**Records shown:**
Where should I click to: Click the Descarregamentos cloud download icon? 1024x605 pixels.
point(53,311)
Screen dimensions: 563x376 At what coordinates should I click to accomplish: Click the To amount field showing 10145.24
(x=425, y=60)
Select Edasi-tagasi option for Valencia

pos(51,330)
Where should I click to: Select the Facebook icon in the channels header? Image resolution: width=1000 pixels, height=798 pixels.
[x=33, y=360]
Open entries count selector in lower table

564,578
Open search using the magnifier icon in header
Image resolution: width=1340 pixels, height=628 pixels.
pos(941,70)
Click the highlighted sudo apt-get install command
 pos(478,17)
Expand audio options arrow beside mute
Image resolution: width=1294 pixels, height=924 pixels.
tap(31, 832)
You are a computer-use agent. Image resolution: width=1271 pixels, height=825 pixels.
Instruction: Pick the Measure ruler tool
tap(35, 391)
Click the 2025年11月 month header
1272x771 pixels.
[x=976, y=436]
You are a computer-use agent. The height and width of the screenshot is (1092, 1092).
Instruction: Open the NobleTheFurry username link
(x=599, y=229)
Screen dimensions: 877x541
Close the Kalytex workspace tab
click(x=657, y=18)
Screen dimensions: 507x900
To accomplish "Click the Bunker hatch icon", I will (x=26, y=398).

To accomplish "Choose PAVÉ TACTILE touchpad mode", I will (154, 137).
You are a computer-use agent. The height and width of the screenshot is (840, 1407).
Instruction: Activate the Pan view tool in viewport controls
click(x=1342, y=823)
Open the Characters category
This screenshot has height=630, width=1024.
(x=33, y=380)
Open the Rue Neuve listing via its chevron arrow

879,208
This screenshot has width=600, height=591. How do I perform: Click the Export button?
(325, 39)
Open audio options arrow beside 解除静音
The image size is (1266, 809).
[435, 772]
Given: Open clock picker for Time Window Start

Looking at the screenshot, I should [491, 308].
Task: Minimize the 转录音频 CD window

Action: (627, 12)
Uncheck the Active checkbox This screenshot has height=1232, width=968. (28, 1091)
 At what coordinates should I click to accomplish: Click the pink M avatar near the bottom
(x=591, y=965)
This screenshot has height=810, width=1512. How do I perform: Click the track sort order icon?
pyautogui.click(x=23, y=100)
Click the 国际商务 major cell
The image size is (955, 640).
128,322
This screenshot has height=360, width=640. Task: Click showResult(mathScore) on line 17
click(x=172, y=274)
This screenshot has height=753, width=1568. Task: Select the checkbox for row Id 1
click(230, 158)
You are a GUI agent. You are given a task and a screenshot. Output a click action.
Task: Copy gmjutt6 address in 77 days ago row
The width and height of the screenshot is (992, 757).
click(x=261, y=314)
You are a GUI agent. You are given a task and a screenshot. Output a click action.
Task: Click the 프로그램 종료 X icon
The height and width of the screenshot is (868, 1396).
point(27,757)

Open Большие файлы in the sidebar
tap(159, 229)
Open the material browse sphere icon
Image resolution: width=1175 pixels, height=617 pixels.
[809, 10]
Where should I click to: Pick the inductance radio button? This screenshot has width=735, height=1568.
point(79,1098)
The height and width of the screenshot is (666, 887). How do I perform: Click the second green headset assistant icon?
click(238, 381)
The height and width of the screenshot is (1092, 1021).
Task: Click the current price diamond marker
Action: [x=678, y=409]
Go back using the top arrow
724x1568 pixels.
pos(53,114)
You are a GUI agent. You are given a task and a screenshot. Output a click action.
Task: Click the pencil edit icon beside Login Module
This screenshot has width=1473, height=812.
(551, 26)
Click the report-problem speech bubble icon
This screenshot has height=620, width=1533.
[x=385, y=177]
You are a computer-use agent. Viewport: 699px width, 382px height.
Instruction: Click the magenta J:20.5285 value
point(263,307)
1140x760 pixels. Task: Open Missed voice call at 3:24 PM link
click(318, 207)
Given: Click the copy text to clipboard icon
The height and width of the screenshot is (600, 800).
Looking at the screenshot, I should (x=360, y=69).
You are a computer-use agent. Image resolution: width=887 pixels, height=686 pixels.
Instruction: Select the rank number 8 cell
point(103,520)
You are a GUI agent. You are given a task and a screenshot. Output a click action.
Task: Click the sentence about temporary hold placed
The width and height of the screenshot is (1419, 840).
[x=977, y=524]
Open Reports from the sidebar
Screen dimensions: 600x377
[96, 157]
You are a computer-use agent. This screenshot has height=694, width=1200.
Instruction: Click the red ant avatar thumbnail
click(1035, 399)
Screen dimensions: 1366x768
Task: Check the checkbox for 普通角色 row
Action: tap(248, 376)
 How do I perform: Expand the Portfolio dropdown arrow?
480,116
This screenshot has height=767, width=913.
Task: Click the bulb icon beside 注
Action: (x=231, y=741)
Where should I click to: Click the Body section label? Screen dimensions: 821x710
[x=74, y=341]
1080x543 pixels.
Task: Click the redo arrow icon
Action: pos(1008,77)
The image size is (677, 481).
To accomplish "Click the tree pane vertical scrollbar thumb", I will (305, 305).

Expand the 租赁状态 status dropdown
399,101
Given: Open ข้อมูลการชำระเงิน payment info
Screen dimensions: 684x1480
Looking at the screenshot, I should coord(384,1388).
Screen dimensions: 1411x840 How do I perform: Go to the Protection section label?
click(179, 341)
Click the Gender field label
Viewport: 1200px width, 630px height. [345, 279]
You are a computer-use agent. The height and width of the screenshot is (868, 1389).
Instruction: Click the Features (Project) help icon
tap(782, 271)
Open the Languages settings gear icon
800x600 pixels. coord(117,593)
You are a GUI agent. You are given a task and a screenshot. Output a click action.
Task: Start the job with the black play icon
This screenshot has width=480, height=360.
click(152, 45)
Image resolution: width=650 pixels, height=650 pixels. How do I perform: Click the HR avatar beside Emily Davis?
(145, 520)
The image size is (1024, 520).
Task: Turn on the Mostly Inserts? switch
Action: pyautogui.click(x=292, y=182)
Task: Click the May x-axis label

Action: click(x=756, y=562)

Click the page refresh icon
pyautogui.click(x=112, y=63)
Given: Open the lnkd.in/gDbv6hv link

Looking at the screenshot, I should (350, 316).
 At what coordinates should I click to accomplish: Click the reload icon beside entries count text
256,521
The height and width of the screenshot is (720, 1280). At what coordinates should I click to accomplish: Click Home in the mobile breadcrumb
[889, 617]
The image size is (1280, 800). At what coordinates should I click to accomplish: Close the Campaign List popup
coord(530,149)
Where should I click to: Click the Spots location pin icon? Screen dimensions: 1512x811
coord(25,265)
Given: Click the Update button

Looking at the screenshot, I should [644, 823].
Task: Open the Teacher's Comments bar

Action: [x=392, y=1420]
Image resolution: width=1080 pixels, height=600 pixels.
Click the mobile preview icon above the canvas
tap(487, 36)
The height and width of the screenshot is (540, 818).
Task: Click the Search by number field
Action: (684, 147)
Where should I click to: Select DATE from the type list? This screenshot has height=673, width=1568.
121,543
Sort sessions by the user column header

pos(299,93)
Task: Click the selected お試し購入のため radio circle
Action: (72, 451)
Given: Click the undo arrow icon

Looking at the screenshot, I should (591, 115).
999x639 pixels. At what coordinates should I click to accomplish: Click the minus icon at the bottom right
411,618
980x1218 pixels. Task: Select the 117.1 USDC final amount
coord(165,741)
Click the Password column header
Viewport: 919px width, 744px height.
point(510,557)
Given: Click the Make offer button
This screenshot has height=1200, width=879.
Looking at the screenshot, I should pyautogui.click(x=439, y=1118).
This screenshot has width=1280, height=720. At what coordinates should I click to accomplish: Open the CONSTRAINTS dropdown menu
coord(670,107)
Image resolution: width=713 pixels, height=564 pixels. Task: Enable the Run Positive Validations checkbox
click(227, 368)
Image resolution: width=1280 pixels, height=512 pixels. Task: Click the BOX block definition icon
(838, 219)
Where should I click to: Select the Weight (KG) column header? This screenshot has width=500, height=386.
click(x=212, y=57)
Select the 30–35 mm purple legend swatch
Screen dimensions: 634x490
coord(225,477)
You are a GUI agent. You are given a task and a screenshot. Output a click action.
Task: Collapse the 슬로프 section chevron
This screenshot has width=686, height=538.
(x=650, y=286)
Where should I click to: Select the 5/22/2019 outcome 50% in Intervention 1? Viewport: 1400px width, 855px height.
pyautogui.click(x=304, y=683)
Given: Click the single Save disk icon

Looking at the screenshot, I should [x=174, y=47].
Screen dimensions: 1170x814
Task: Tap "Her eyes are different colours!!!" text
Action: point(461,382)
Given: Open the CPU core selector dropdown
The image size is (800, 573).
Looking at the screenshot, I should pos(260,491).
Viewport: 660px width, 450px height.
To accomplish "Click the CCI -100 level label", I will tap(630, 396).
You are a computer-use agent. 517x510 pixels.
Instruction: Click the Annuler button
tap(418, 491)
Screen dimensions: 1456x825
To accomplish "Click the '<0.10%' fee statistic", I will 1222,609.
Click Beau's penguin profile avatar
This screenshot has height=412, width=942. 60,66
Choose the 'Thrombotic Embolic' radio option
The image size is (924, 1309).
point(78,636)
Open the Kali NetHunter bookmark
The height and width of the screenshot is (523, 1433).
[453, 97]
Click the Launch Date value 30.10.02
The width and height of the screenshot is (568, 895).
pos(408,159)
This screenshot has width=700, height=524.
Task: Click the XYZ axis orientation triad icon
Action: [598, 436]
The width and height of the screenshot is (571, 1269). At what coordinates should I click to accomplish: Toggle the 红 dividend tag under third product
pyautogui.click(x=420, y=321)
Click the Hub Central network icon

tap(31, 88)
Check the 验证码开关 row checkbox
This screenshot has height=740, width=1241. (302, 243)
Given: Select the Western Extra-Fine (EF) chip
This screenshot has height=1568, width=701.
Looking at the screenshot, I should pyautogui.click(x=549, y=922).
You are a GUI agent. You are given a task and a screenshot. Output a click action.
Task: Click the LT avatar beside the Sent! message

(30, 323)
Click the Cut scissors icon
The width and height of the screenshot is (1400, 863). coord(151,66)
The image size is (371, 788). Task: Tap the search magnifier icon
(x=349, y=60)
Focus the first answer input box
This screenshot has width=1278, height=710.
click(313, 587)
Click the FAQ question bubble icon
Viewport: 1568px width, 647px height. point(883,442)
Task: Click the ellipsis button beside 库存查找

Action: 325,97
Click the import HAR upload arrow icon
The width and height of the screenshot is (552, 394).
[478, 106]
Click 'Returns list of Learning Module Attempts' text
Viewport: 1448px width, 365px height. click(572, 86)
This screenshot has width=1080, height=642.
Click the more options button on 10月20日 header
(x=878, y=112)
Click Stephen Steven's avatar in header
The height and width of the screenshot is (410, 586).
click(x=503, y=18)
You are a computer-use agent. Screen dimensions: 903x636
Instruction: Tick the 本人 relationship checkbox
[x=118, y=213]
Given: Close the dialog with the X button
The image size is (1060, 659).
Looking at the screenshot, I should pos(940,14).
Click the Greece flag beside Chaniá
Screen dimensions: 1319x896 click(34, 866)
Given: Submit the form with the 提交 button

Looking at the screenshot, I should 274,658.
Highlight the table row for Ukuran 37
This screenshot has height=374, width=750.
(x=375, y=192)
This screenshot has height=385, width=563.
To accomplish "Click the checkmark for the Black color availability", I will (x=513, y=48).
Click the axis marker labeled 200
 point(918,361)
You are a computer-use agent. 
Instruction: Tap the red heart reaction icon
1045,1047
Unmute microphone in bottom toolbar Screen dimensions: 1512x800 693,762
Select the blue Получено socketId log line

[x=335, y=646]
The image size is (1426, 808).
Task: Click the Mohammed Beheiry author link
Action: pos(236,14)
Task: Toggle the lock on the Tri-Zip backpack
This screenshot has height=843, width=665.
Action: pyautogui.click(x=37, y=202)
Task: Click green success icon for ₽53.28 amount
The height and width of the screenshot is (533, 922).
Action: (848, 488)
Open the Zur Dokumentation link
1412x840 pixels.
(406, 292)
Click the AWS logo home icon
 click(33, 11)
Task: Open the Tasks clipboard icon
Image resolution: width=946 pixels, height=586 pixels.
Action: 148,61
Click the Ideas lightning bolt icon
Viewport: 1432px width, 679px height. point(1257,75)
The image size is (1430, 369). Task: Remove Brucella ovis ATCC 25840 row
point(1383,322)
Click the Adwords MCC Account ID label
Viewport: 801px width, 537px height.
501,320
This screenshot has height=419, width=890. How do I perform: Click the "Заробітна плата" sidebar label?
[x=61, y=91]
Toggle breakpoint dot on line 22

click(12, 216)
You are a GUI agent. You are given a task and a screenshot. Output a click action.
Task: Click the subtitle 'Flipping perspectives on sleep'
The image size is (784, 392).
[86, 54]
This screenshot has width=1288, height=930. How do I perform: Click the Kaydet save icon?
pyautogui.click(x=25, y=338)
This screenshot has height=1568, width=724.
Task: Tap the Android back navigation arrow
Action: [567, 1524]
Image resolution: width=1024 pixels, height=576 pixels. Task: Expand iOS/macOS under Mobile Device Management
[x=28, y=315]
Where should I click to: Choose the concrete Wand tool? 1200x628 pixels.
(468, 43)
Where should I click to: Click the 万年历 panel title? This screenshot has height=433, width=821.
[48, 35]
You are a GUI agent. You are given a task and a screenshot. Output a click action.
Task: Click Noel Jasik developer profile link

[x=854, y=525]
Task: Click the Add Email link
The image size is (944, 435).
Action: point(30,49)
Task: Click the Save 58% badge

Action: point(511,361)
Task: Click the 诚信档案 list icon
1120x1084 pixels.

**What you will do:** If a line in the entries includes the word "clipboard", copy that line out.

**Solution for this exercise:**
Given: Click the copy text to clipboard icon
Task: Open the Tasks clipboard icon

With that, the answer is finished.